本文档包括hPSC基因检测试剂盒的技术窍门和常见问题，应与产品信息表（PIS，文档号 #DX22330）一起参考使用。

关键步骤

• 第一次使用hPSC基因检测试剂盒，在对大规模的样本进行检测前，最好使用Genomic DNA Control和1-2样本进行实验，对整个实验流程进行熟悉。
• 按照PIS的要求，对混合物进行充分涡旋（每个样本5秒钟）。
• 使用移液枪进行移液需要精准和小心。当检测多种样本时，推荐使用排枪。

常规窍门

当第一次使用本试剂盒时

1. 在进行实验或准备qPCR Master Mix + Dye时，仔细阅读产品说明书（PIS）。
2. 第一次进行实验时，应当检测Genomic DNA Control和最多1-2个样本。

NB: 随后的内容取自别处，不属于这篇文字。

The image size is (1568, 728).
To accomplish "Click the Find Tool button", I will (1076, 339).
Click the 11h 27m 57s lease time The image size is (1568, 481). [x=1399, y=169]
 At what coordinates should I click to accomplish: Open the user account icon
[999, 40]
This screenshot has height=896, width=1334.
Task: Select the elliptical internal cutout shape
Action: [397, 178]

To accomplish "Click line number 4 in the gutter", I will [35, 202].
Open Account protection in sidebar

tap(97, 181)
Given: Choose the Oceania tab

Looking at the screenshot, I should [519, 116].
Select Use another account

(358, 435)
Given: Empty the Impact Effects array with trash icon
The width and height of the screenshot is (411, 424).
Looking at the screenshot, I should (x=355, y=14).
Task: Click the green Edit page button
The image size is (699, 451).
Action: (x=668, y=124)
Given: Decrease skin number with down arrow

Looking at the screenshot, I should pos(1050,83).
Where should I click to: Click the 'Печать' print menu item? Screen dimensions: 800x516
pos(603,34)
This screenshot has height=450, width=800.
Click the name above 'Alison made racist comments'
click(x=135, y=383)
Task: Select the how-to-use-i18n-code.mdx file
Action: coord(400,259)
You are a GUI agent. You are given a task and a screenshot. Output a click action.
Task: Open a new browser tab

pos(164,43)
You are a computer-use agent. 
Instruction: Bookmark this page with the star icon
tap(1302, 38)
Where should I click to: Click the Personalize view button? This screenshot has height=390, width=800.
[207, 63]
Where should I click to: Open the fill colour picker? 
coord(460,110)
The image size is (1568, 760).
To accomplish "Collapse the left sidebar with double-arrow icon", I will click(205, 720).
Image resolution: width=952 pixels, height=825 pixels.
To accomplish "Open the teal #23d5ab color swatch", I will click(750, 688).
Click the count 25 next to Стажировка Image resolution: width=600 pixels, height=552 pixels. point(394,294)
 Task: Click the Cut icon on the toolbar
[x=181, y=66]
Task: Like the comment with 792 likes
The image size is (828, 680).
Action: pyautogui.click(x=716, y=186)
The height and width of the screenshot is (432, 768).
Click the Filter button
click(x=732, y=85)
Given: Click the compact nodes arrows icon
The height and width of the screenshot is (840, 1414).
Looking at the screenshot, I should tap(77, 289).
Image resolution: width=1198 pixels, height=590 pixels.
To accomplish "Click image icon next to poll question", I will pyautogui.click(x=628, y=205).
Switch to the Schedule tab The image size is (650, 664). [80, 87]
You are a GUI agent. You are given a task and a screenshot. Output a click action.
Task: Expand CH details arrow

当您对操作流程熟悉后，并且实验的重现性高时，再提高样本数量。
3. 将加样板的计划表格提前准备好，加样时放在面前参考。

涡旋，涡旋，涡旋！

1. 当使用DNA时，我们通常不会进行涡旋，因为它可能会导致DNA切断。虽然我们不建议涡旋genomic DNA样本的母液，但将DNA和Master Mix + Dye溶液（在步骤C5中制备）彻底涡旋5秒钟非常关键。这将有助于减少复孔之间的结果差异。
2. 同样地，步骤D3中制备的样本也应通过涡旋充分混合（每个样品5秒）。这同样有助于减少复孔间的结果差异。

Genomic DNA样本制备

1. 每次反应中的Genomic DNA量可以增加；在某些情况下，这可以提高重复实验间的重现性。
   如，与其使用含有290 ng的58 μL样本（步骤 C.4），可使用含有580ng或870 ng的58 μL样本。
2. 混合Genomic DNA和Master Mix + Dye，在C5结束时准备，在加样前涡旋均匀（每个样本5秒）。
3. 使用适当的方法确定Genomic DNA样品的浓度和质量。GenomicDNA样品的吸光度比应在A260/280~1.8-2.0和A260/230~1.9-2.2的范围内。
4. 如果样品DNA的浓度低（<5 ng/ μL），在使用hPSC基因检测试剂盒进行分析之前，使用乙醇沉淀或其他合适的方法进行浓缩可能会有帮助。检测浓度过低的DNA样本的实验重复性可能会很差并且导致难以解释的结果。

Genetic Assays

1. 引物探针的冻干粉在运输过程中可能已经分散，因此在重悬前进行离心是非常重要的。最好的情况下，重新将冻干粉沉降到管低，并直接将TE重悬缓冲液加入冻干粉上。
2. 实验前将实验体系混合均匀非常重要，尤其是在分装引物前。可在离心后轻弹离心管。
3. 分装时要小心；当从母液移液至稀释后的样本时，接触母液一定要使用干净的枪头，避免引物探针间的交叉污染。

常见问题

qPCR反应失败/没有扩增信号

所有反应均没有扩增信号：

• qPCR Master Mix（2X）中ROX Reference Dye未加入或加入量不正确。
  注意：检查qPCR Master Mix（2X）中添加了适量的ROX Reference Dye。
• 使用了错误的cycling条件。
  注意：如果不确定机器需要哪种cycling条件，请使用PIS中提供的标准cycling时间。

个别反应没有扩增信号：

• 反应中缺少一种或多种组分，包括genomic DNA，qPCR Master Mix（2X），ROX Reference Dye或Genetic Assay。
  注意：当混匀所有反应体系时；在边缘进行标记，标识是否所有的孔都有加入。
• 在qPCR软件中选择了错误的孔。
  注意：有些qPCR机器使用的软件需要预先选择孔及其内容；在执行qPCR之前请检查是否选择了正确的孔。

复孔间的实验结果差异较大

• 样本/试剂加入量不精确。
  注意：移液枪需要日常维护和校准。
• 试剂未充分混匀/涡旋。
  注意：请按照PIS中的说明，混合物应使用涡旋的方式充分混匀。
• 混合物体积不够。
  注意：如果操作的得当，步骤C中制备的genomic DNA + PCR Master Mix混合物和步骤D中制备的Genetic Assay是过量的，足够实验所用。
• qPCR板中试剂加入不正确。
  注意：当在qPCR板中加入试剂时要小心；DNA加入量不精确会影响扩增系数。